You may have heard of the Stanford Institute for Materials and Energy Sciences, but you may not have seen many of the SIMES researchers around the SLAC campus. SIMES has had no focused footprint at SLAC. Its activities in magnetism and catalysis have been located at SSRL; its computational theory activity just started in the Central Lab; and still many researchers have offices and labs located on the Stanford main campus. That's all about to change as plans are underway to create a home and central focus for SIMES with offices and labs in the Central Lab Building 40 complex.

When the renovation and construction are complete in 2011, SIMES will have a significant presence and enhanced materials science research program physically located at SLAC in Building 40. There will be a focus on materials research, a move that will bring to SLAC students, postdocs, scientific staff and faculty with expertise in materials and energy science. This is being made possible by new funding (~$8M) provided by the Department of Energy Office of Basic Energy Sciences.

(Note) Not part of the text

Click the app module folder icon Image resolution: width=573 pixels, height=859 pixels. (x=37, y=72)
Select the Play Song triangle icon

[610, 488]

SIMES staff are working closely with the Facilities Department at SLAC to plan the space. Labs and offices are currently being designed to house SIMES' principle investigators, staff, postdocs and graduate students. An architectural firm will soon be engaged to begin detailed design. Construction is planned to begin by June of 2010, and SIMES hopes to have beneficial occupancy of the space by around June, 2011.

SIMES is an actively collaborative group, thus the third floor of Central Lab will be renovated to create offices and meeting areas that foster interactions. A goal is to create an environment much akin to the hotbeds of innovation "mini-Bells" idea discussed by Secretary of Energy Steve Chu during his recent visit to SLAC to facilitate the best science in energy research. Also located on the second floor of Building 40 will be a set of new core laboratories shared among SIMES researchers, to serve as catalyst for collaborations.

A chemistry and materials synthesis lab will provide for growth and preparation of samples in a number of forms and enable characterization of their structures. A "transport" lab will have an array of physical property measurement systems that can measure charge flow—the key feature of semiconductive and superconductive materials. An ultra-high vacuum lab will support the study of samples using a suite of modern tools, including scanning probe microscopes connected to an advanced array of nanoscale and surface sensitive instruments.

With the completion of the SIMES laboratory and office space as well as the now-ongoing PULSE renovation, the Photon Science Directorate at SLAC will for the first time all be co-located in one area. Conference rooms and interaction regions are being planned to facilitate interaction among all the PS staff as well as to provide opportunities for engaging staff in SLAC's two light source Directorates, LCLS and SSRL, as well as other SLAC staff.